With the pictures omitted, write out the entries that follow exactly as they stand.
====
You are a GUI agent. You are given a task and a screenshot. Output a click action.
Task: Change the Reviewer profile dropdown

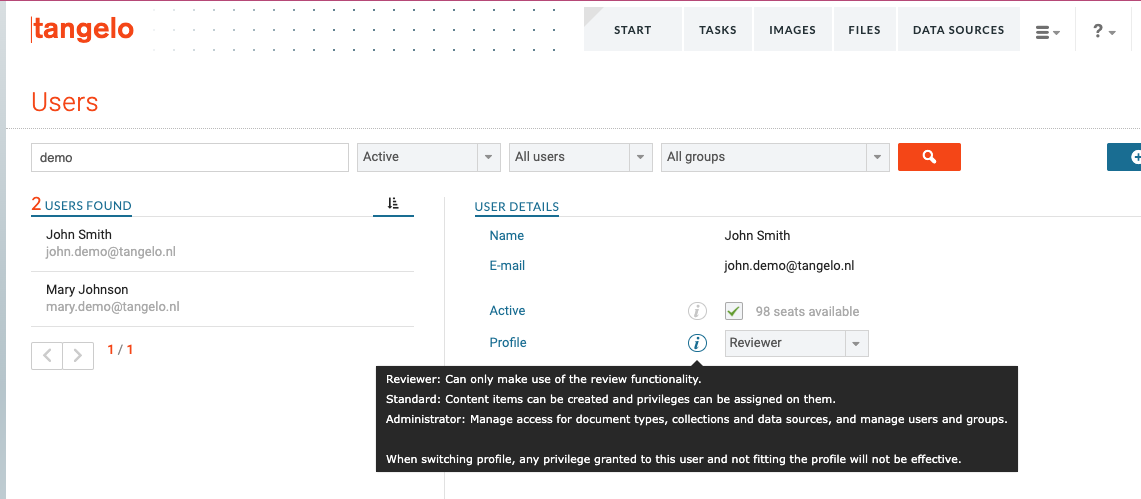point(797,343)
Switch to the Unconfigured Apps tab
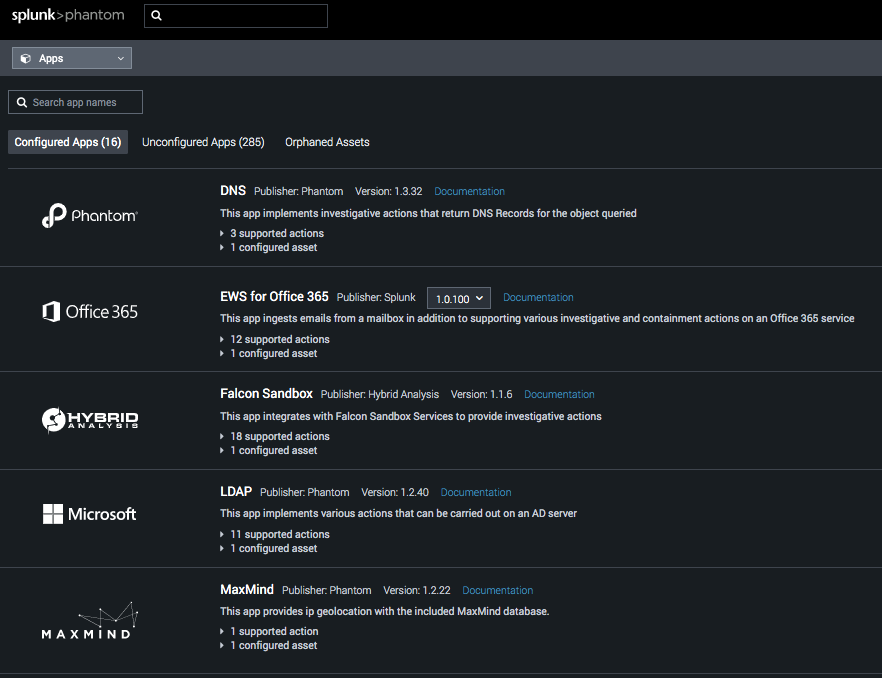This screenshot has width=882, height=678. pos(203,142)
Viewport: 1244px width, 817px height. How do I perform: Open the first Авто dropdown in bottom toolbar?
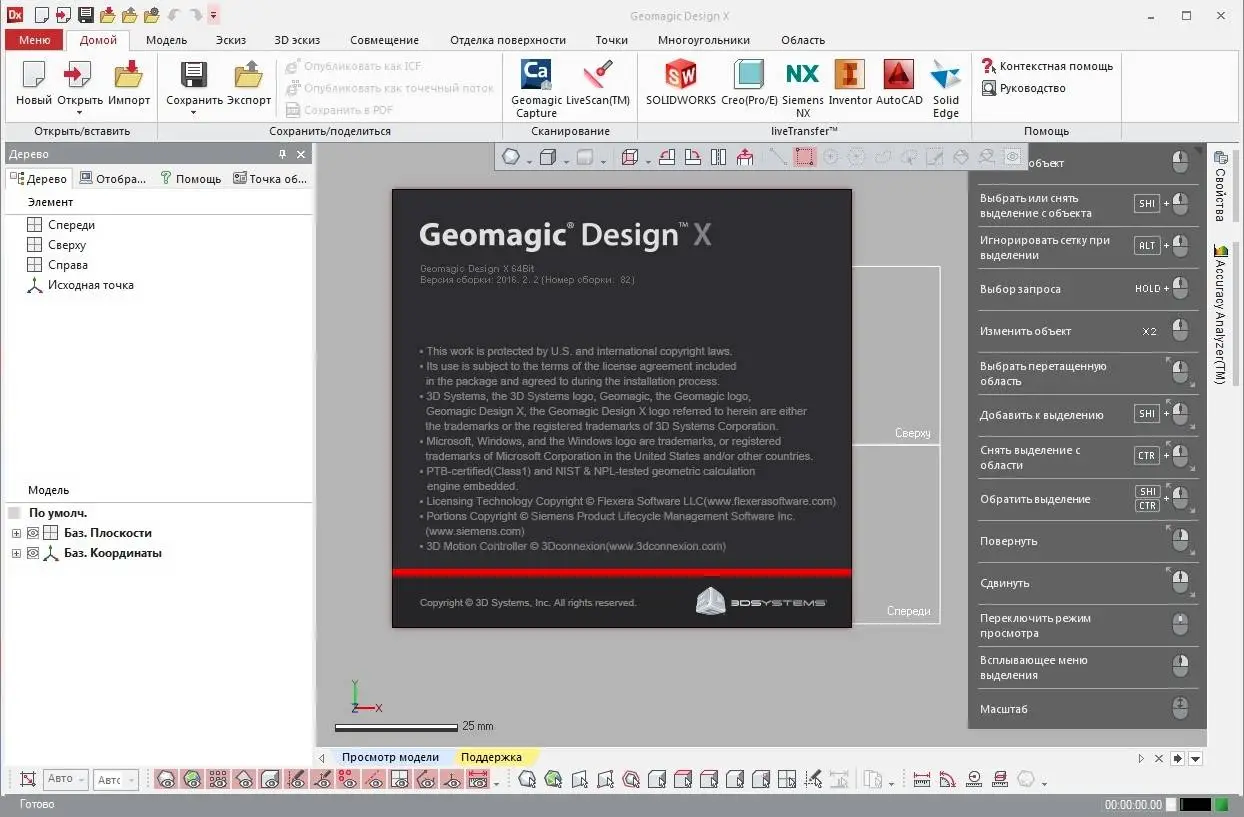click(66, 780)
====
> _REPLY TO THE TASK_
You are a GUI agent. You are given a task and a screenshot. Output a click action.
Task: Change the Reviewer profile dropdown

point(797,343)
Switch to the Unconfigured Apps tab
This screenshot has width=882, height=678. pos(203,142)
Viewport: 1244px width, 817px height. How do I perform: Open the first Авто dropdown in bottom toolbar?
click(66, 780)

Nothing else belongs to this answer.